» Material shown:
....

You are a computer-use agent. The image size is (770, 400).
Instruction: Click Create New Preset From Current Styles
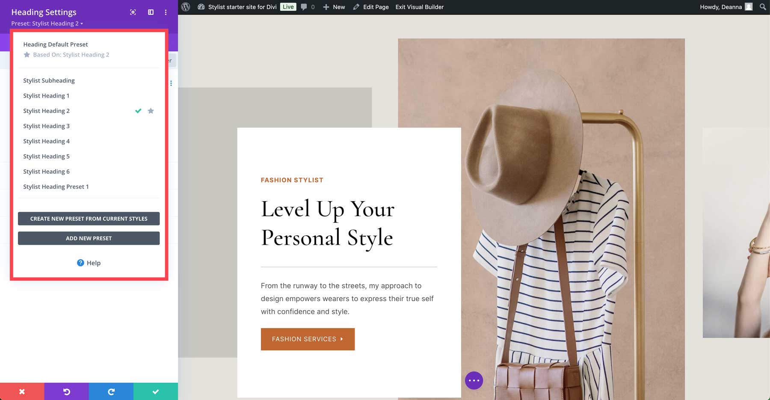89,218

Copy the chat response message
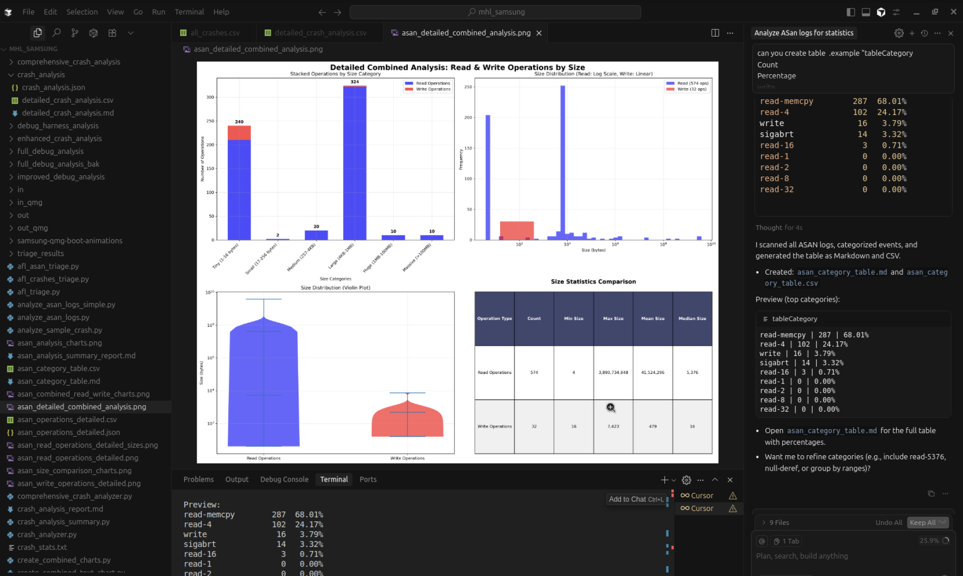pos(931,493)
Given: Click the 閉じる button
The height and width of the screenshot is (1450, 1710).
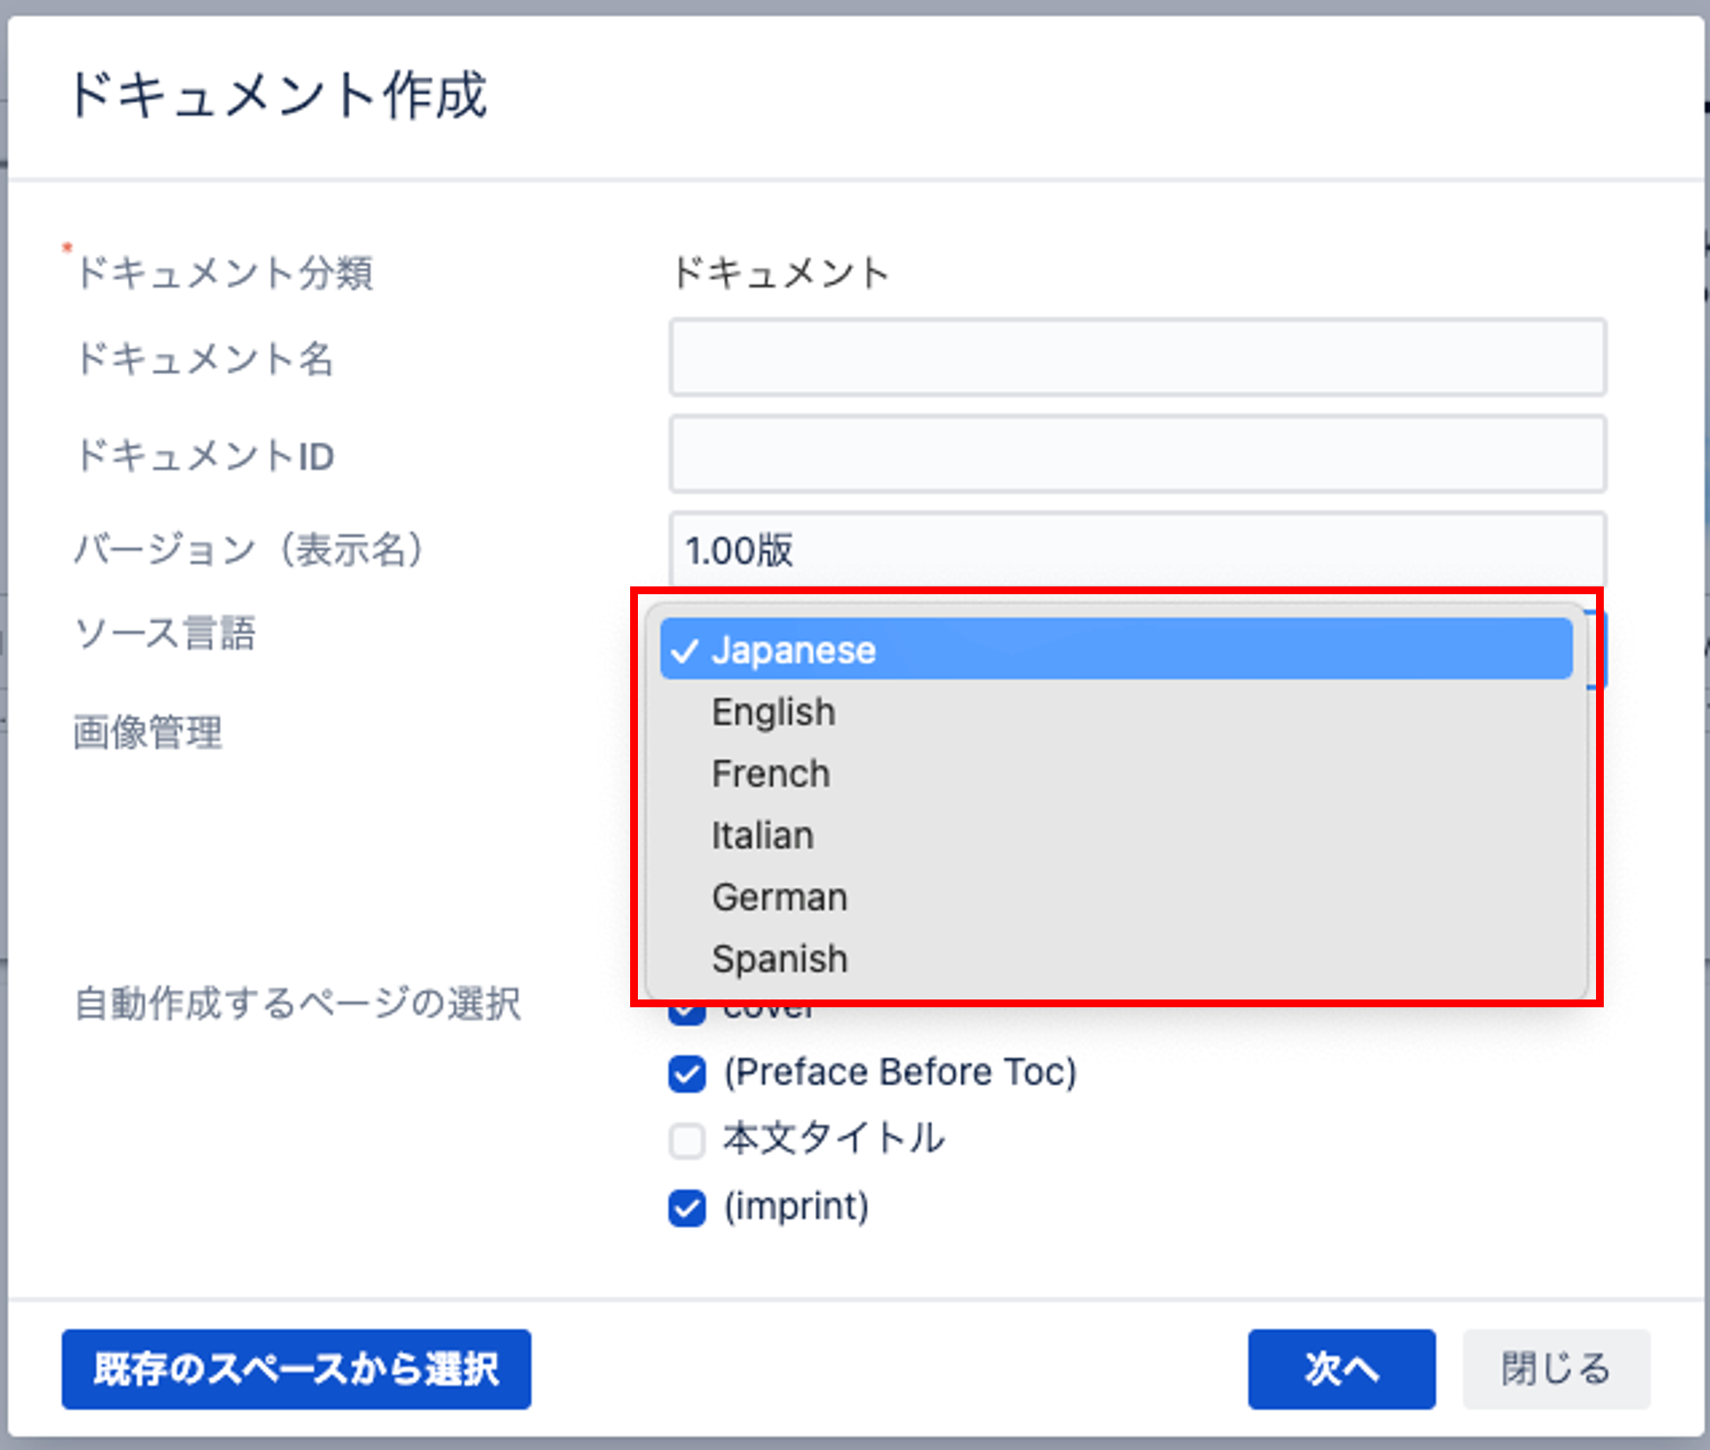Looking at the screenshot, I should (1555, 1369).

....

» Problem description:
Repeat the preceding records exactly but drop the images.

» Written solution:
You are a computer-use agent. The image size is (770, 400).
Instruction: Click Create New Preset From Current Styles
89,218

Copy the chat response message
pos(931,493)
Given: Click the 閉じる button
The height and width of the screenshot is (1450, 1710).
Looking at the screenshot, I should (1555, 1369).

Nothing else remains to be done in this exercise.